Johnson’s ‘New Deal’ to prepare for economic aftershock of coronavirus
Boris Johnson has announced a spending spree and a new “opportunity guarantee” to help the economy cope with the “aftershock” of the coronavirus crisis.
The Prime Minister acknowledged that jobs which existed at the start of the pandemic may be lost forever but said the new guarantee would ensure placements or apprenticeships for young people.
Mr Johnson promised his response would not be a return to the austerity that followed the financial crisis, but instead a stimulus package inspired by US president Franklin D Roosevelt, who led America out of the Great Depression with his New Deal in the 1930s.
Mr Johnson returned to the theme of his general election campaign, pledging to “level up” parts of the country that had been left behind while London and the South East prospered.
In a speech in Dudley – a seat the Tories took from Labour – the PM promised to tackle the “unresolved challenges” of the last three decades, highlighting problems in building, social care, transport and the economy.
He acknowledged that jobs which existed in January “are not coming back” after the coronavirus crisis, and the furlough scheme which has seen the state pay people’s wages cannot continue forever.
In response “we will offer an Opportunity Guarantee so that every young person has the chance of apprenticeship or an in-work placement so that they maintain the skills and confidence they need to find the job that is right for them”.
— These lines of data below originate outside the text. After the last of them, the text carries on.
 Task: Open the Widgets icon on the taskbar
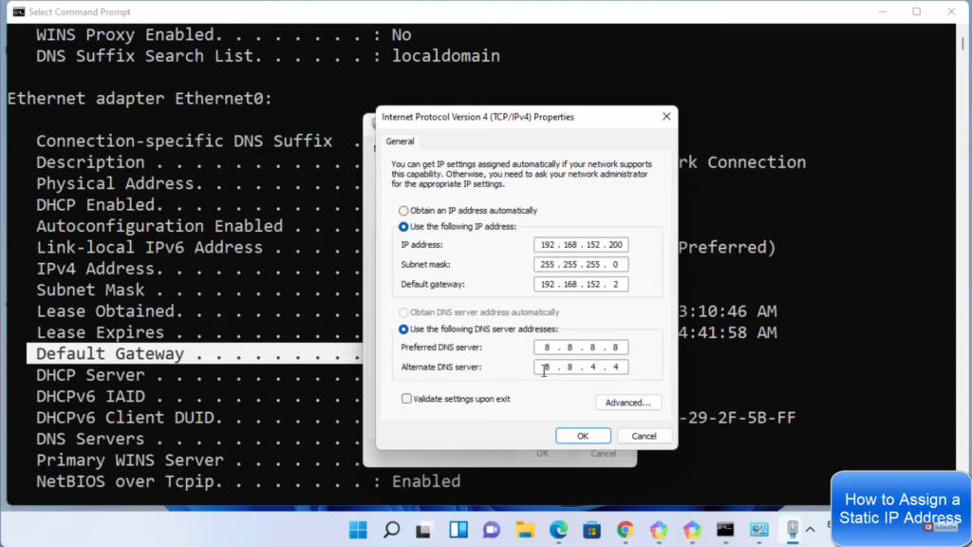coord(458,530)
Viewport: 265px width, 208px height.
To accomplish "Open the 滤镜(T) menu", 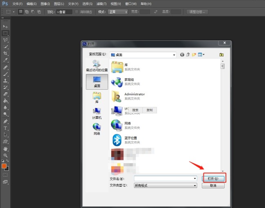I will (102, 4).
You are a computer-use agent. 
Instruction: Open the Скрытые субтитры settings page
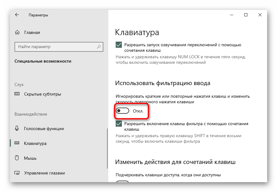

Promising to “build, build, build” his way out of the crisis, Mr Johnson said he would slash “newt-counting” red tape in the planning system to speed up delivery of infrastructure projects and homes.
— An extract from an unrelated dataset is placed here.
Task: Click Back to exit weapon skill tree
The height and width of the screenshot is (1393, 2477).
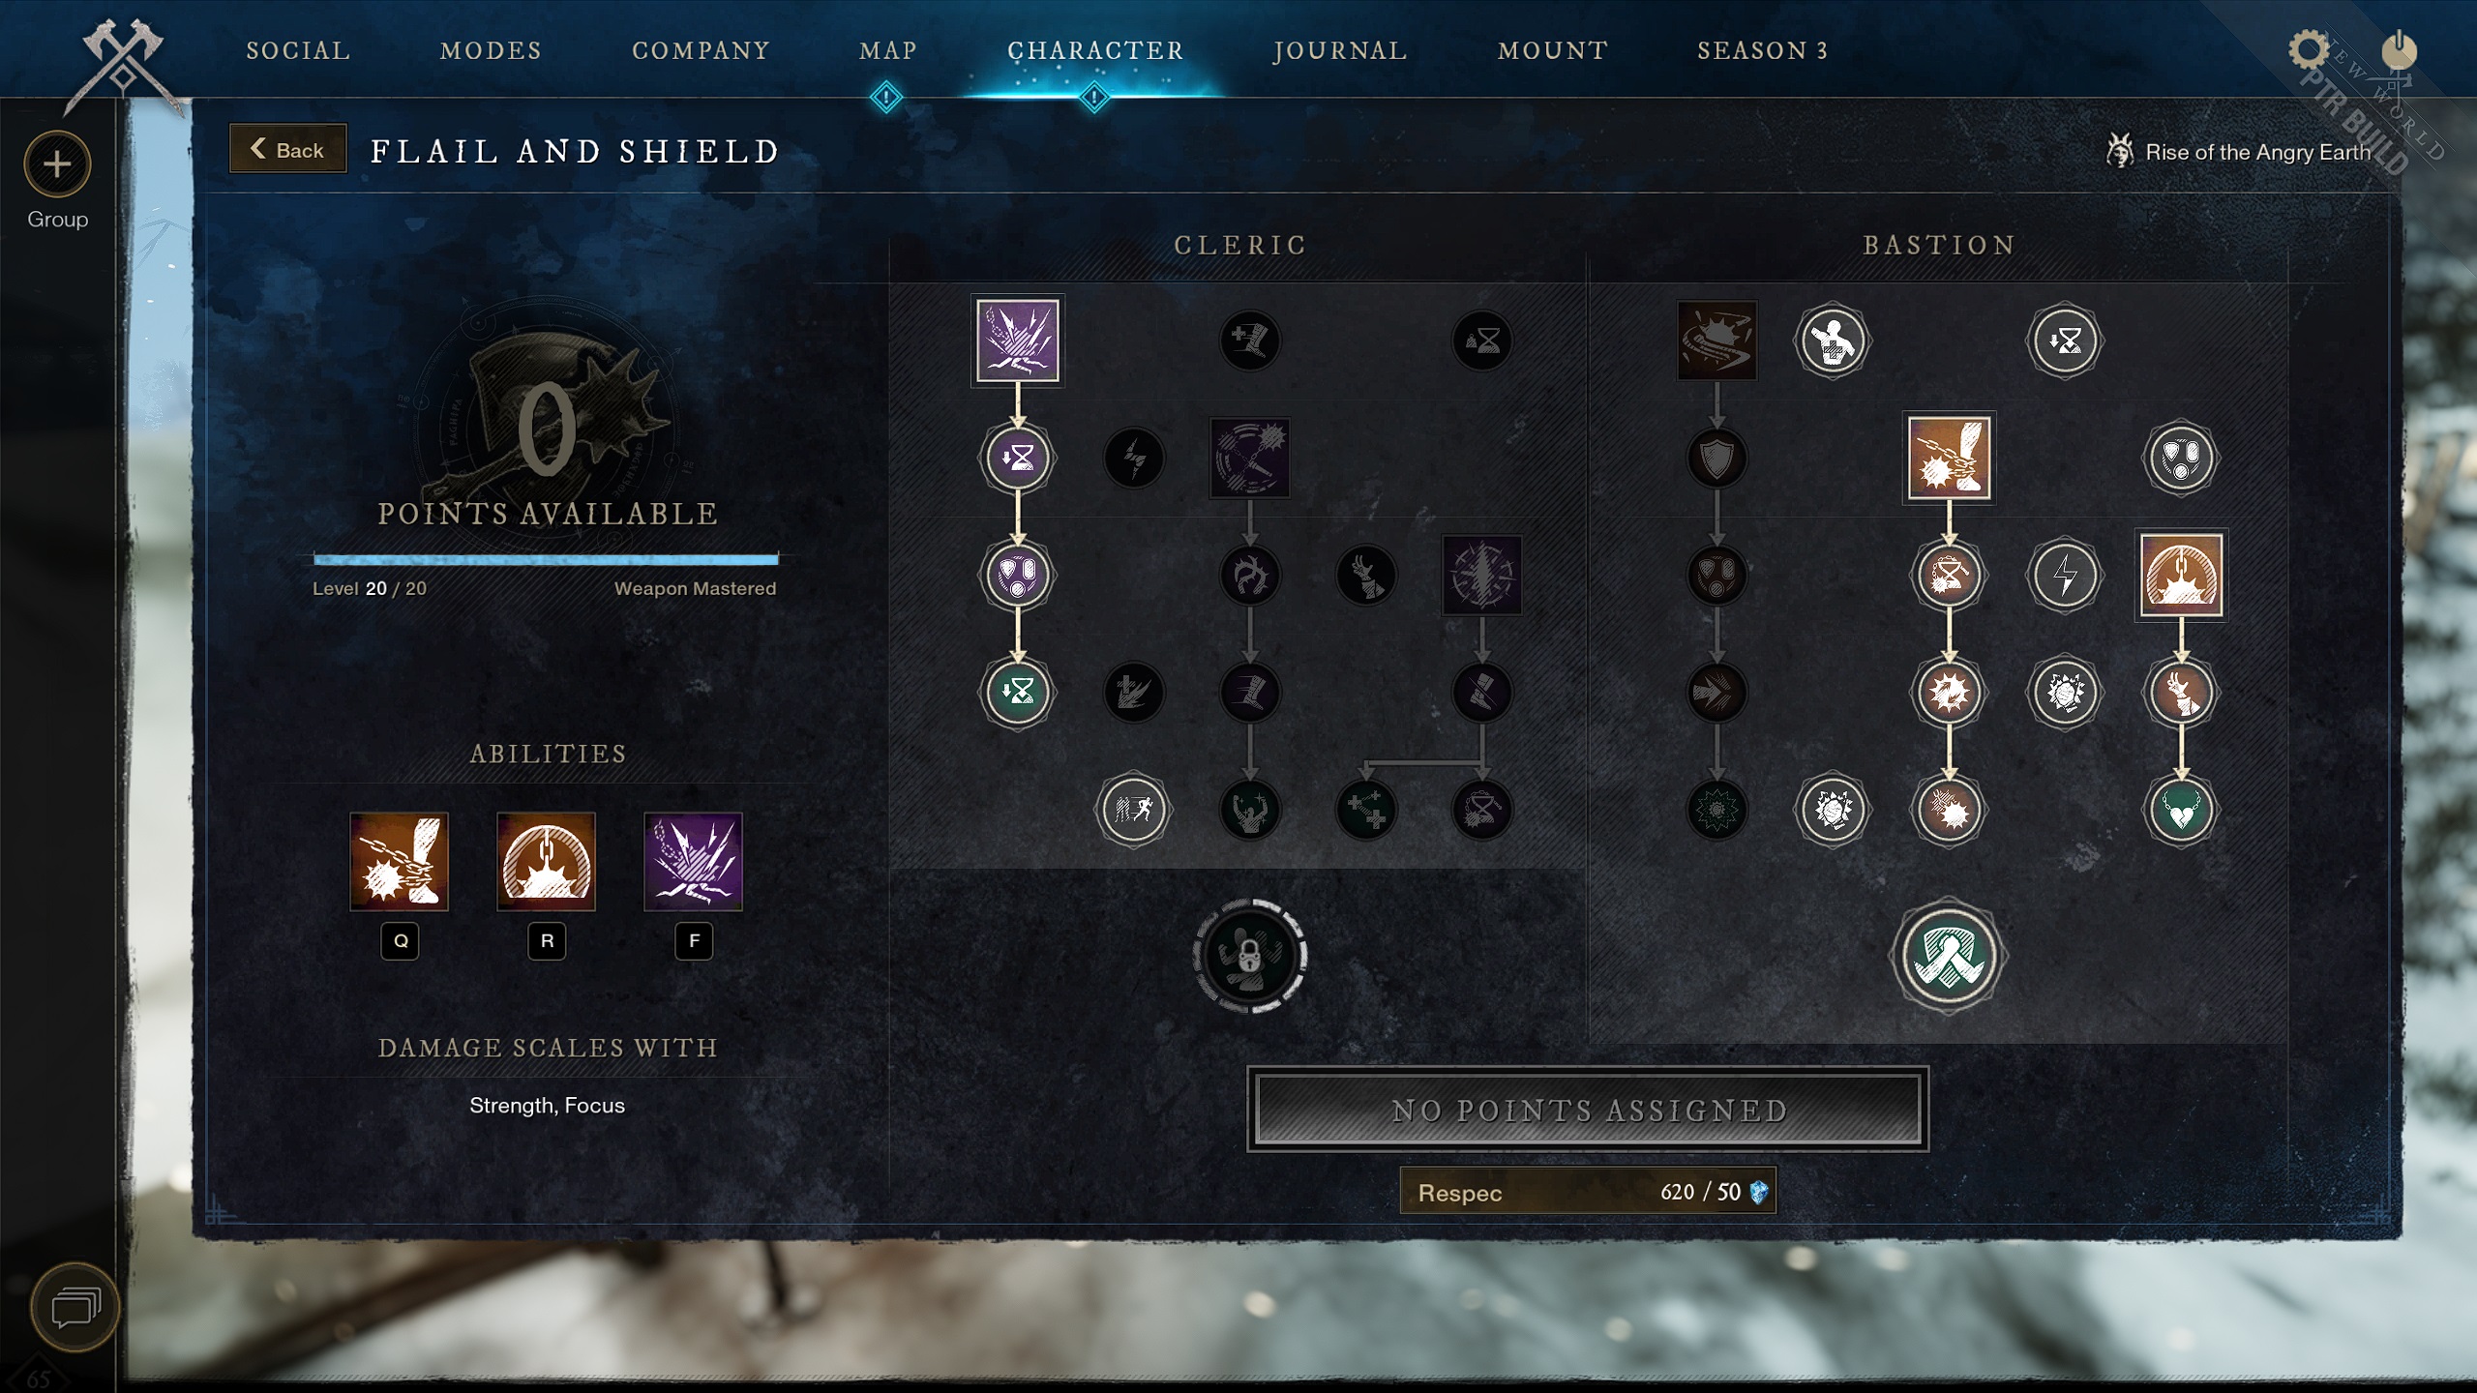Action: pyautogui.click(x=284, y=150)
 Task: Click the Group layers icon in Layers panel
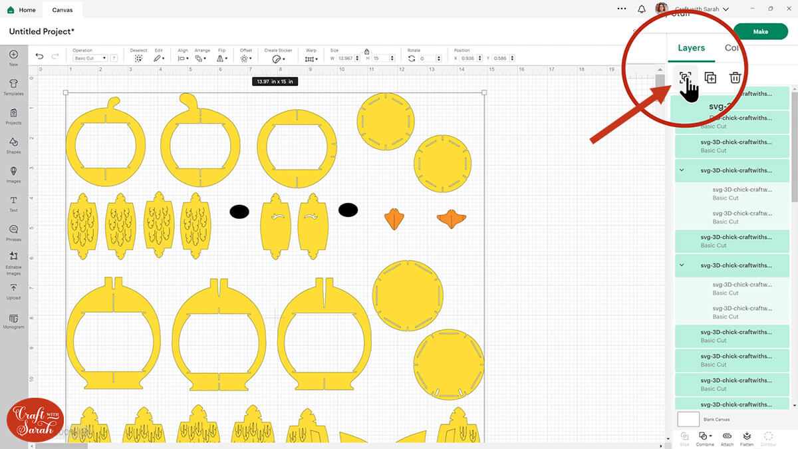pyautogui.click(x=686, y=78)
The announcements included:
– £1.5 billion to be allocated this year to hospital maintenance;
– More than £1 billion for a 10-year school rebuilding programme;
– £100 million to be spent on road projects;
– £900 million for “shovel-ready” local growth projects in England during 2020/21.
The Prime Minister acknowledged “it may seem a bit premature to make a speech now about Britain after Covid” given events in Leicester, where a local lockdown has been imposed.
But “we cannot continue simply to be prisoners of this crisis” and the country “needs to be ready for what may be coming”.
“We’re waiting as if between the flash of lightning and the thunderclap with our hearts in our mouths for the full economic reverberations to appear,” he said.
Chancellor Rishi Sunak will set out a plan to support the economy through the first phase of the recovery next week, Mr Johnson said.
Mr Johnson said there had already been a “vertiginous drop in GDP” but indicated he would borrow to fund the recovery.
“We will not be responding to this crisis with what people called austerity, we are not going to try to cheese-pare our way out of trouble, because the world has moved on since 2008.”
Mr Johnson said the plan, which involves tearing up planning rules, would “build back greener and build a more beautiful Britain”.
To improve connectivity around the country, the Government will carry out a study of all future road, rail, air and cross-sea links between the four nations of the UK.
The Prime Minister said that “too many parts of this country have felt left behind, neglected, unloved, as though someone had taken a strategic decision that their fate did not matter as much as the metropolis”.
Mr Johnson’s speech, at a technical college in Dudley, was watched by an audience of just 24 people including a handful of journalists.
In response to criticism about the scale of his intervention, the Prime Minister said it was a “speeded up, intensified and increased” version of manifesto pledges.
The Prime Minister also faced scrutiny over an apparent cut in the affordable homes programme – which had been promised as £12.2 billion over five years at the Budget in March but is now being stretched over eight years.
The Ministry of Housing, Communities and Local Government said the money included “additional funding to support long-term partnerships with the sector over eight years”.
CBI director-general Dame Carolyn Fairbairn said a “jobs-first recovery” and infrastructure investment could help limit the economic damage.
But she added that “the reality is that longer-term plans will falter without continued help for firms still in desperate difficulty”.
Labour leader Sir Keir Starmer said: “The Prime Minister promised a New Deal, but there is not much that’s new, and it’s not much of a deal.
“We are facing an economic crisis – the biggest we have seen in a generation – and the recovery needs to match that.
“What’s been announced amounts to less than £100 per person, and it’s the re-announcement of many manifesto pledges and commitments.”